**Work order:** Leave the pictures out and return every line below exactly.
- - -
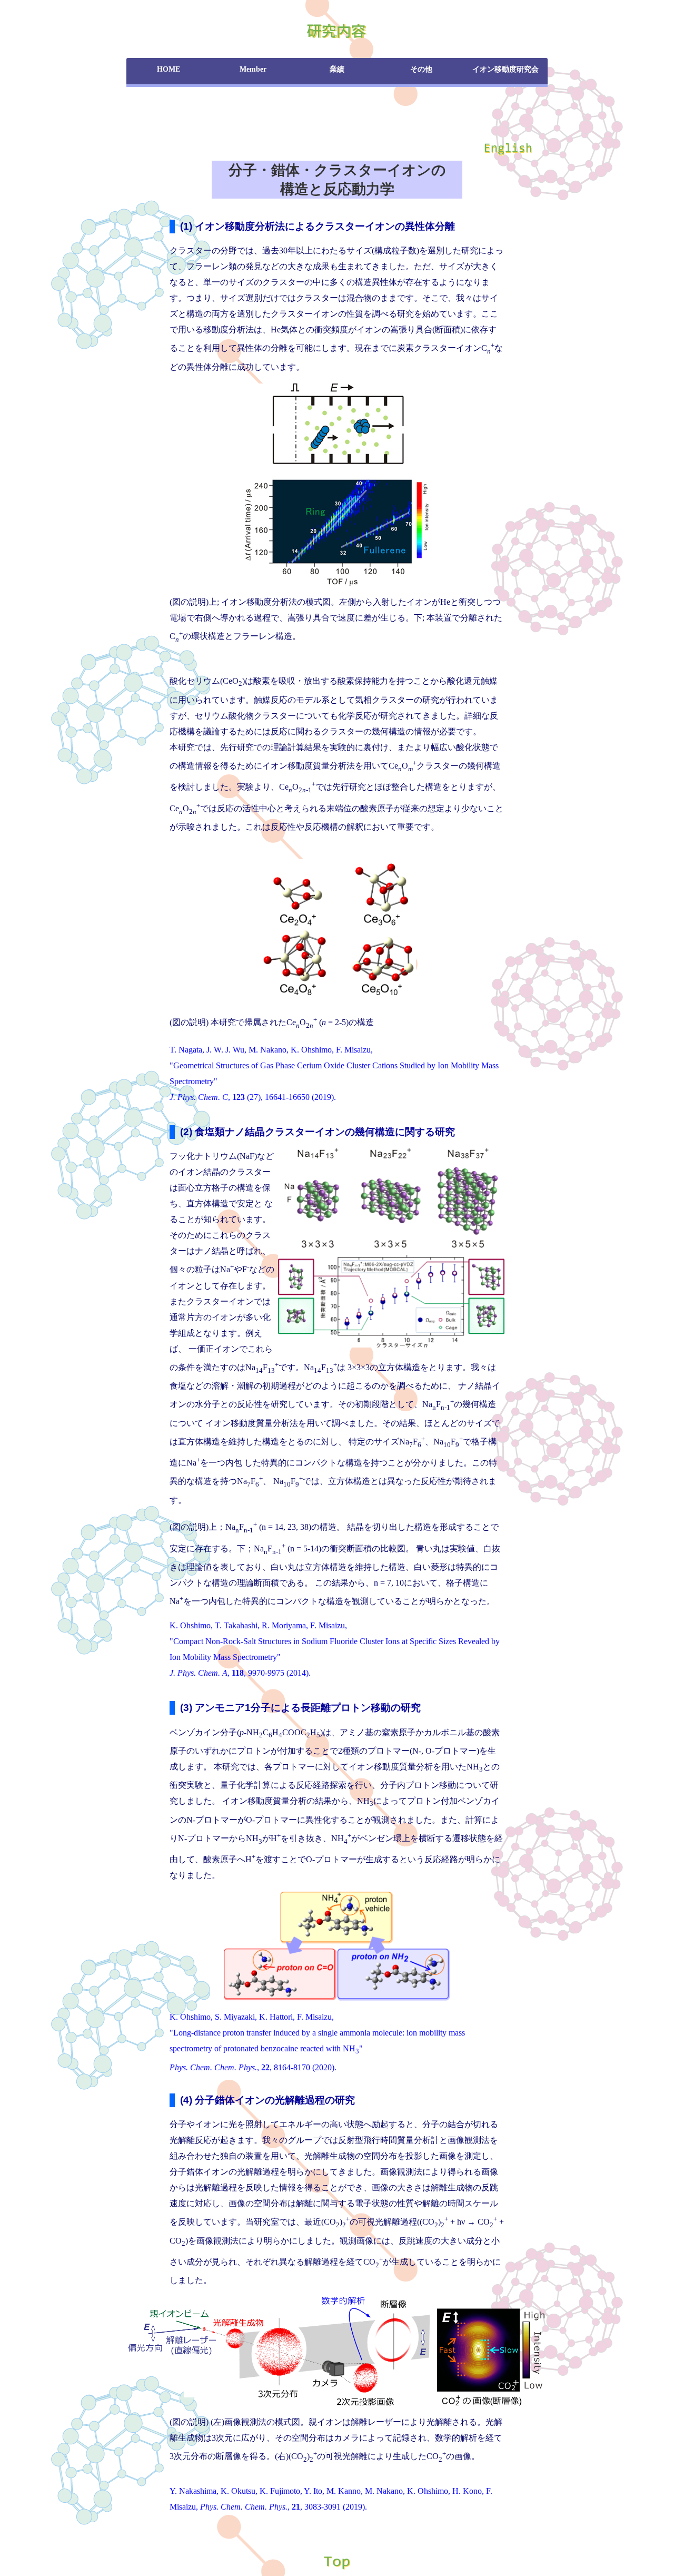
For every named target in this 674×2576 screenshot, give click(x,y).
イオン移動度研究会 (505, 69)
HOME (168, 69)
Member (253, 69)
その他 (421, 69)
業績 (337, 69)
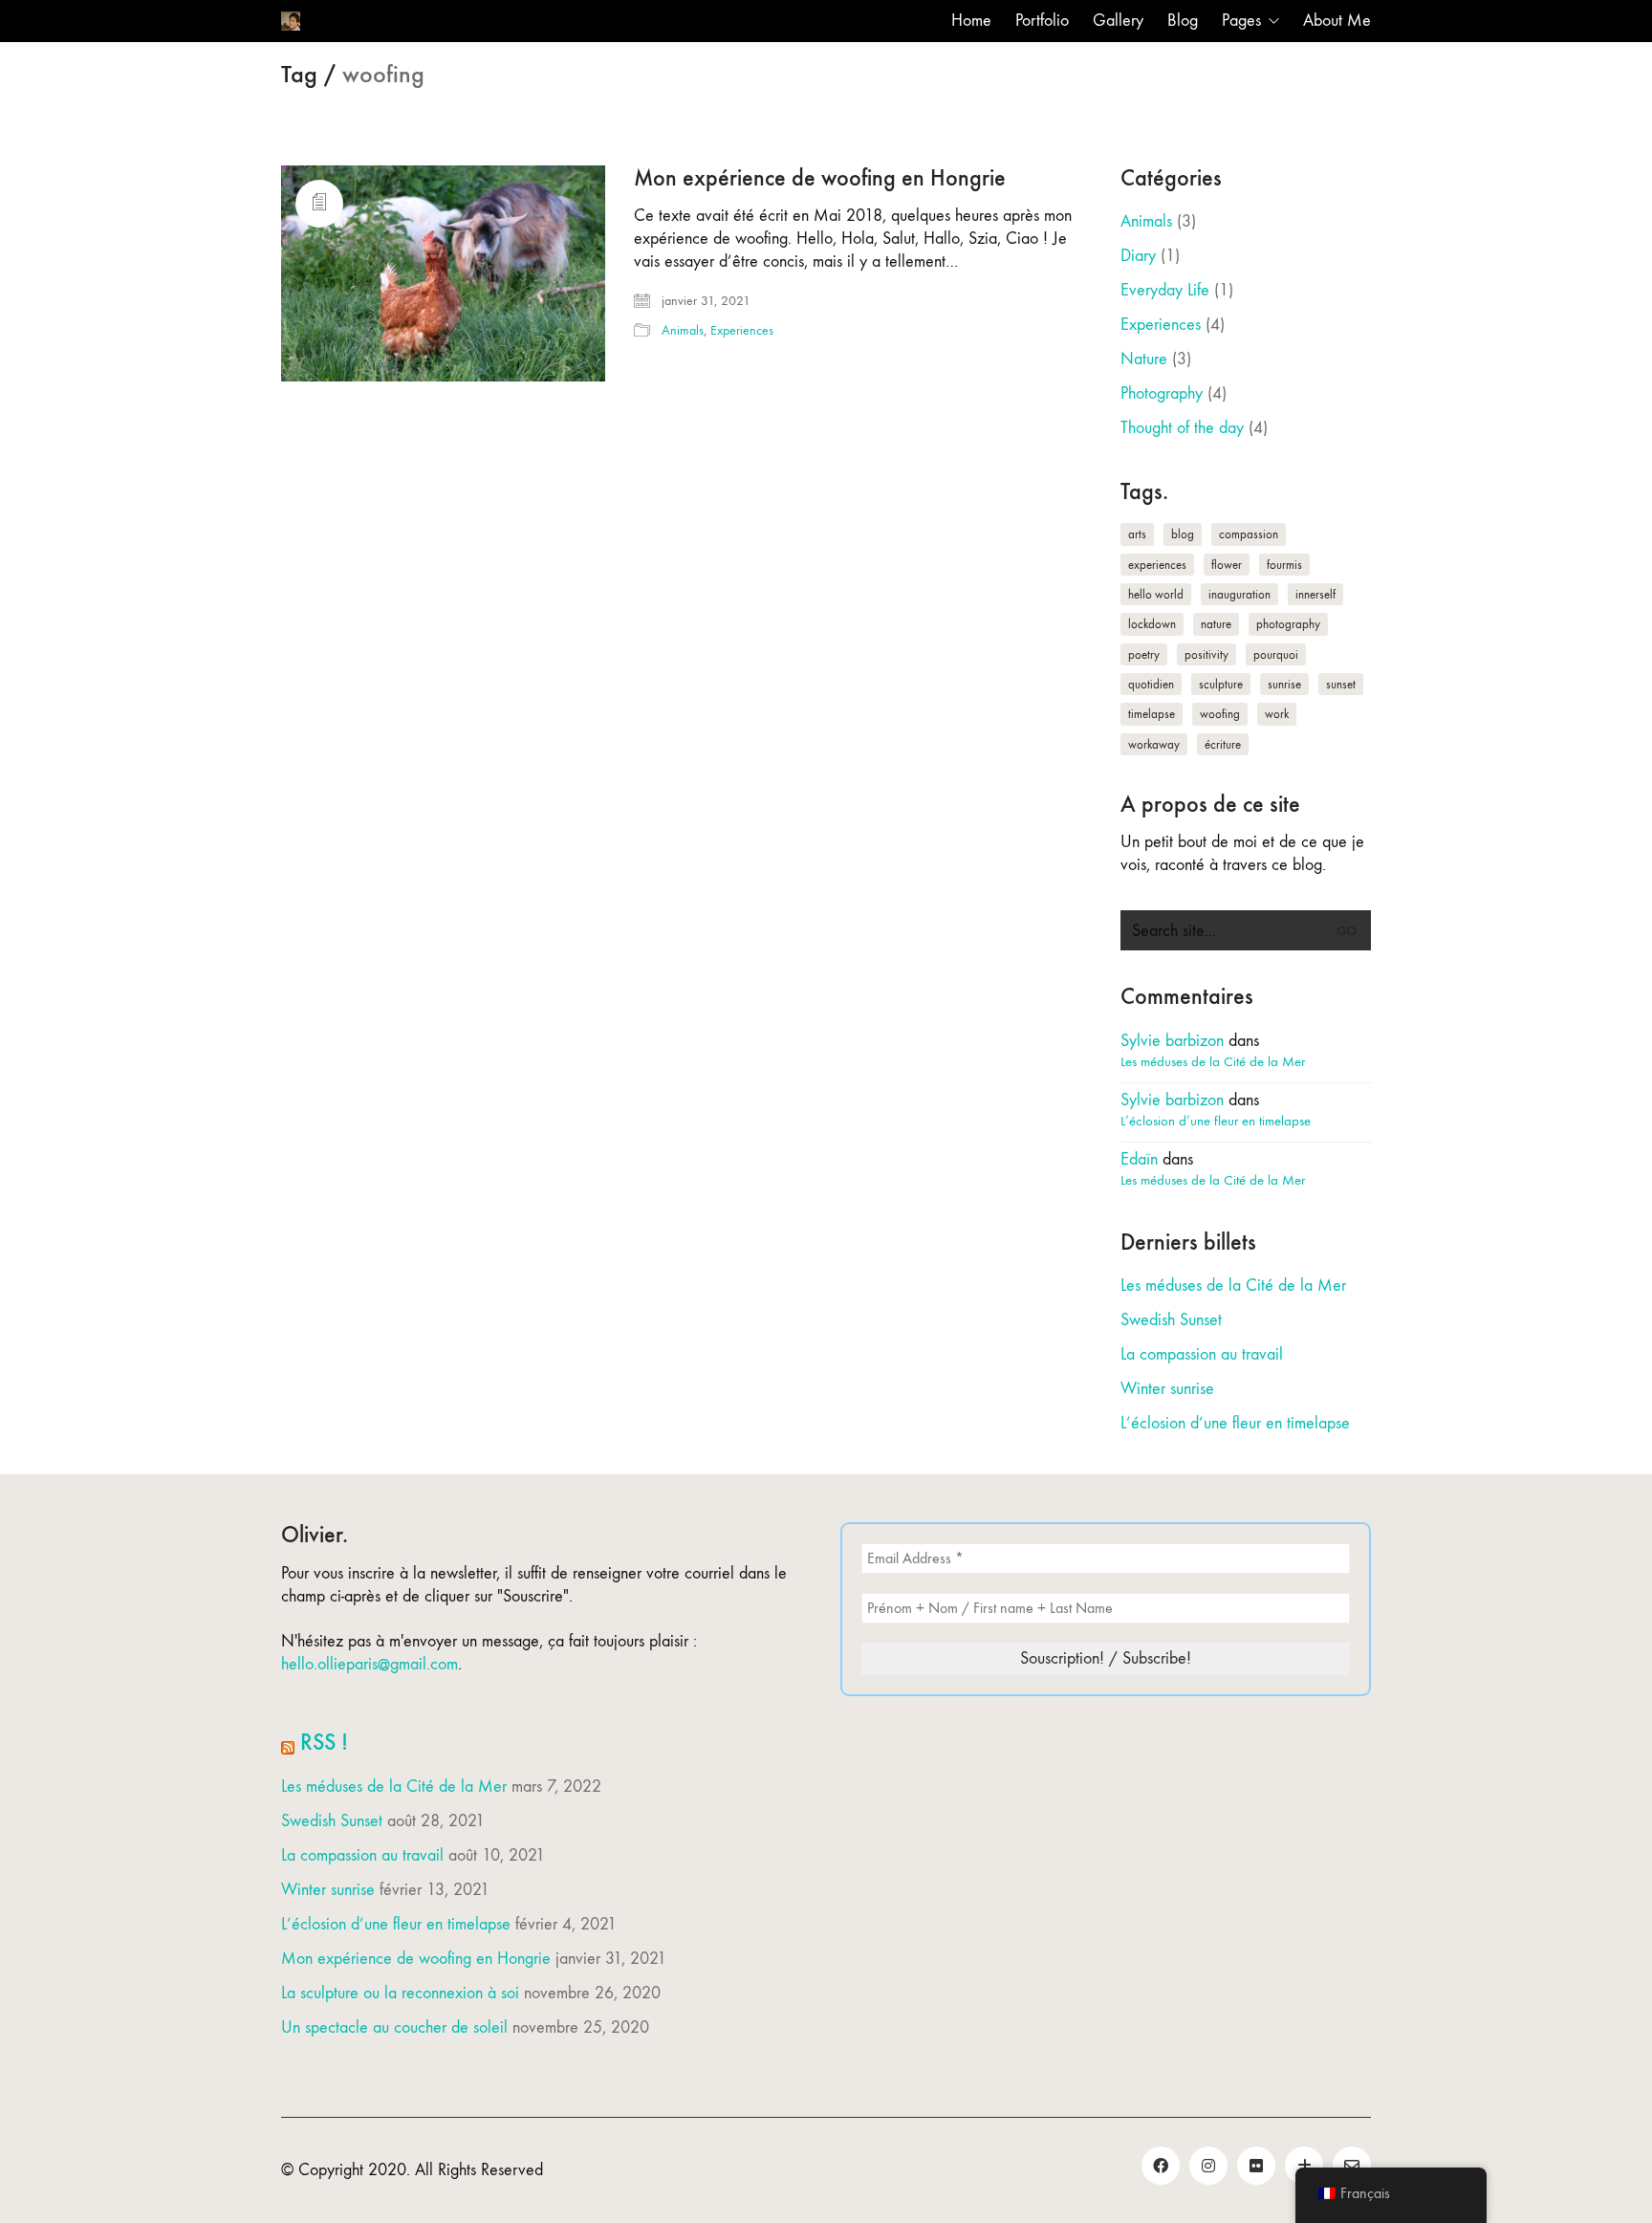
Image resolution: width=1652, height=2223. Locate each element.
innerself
- - -
**Output for this task:**
For every named target in this 674×2576 screenshot, give click(x,y).
イオン移動度研究会 (505, 69)
HOME (168, 69)
Member (253, 69)
その他 (421, 69)
業績 (337, 69)
Image resolution: width=1652, height=2223. Locate each element.
innerself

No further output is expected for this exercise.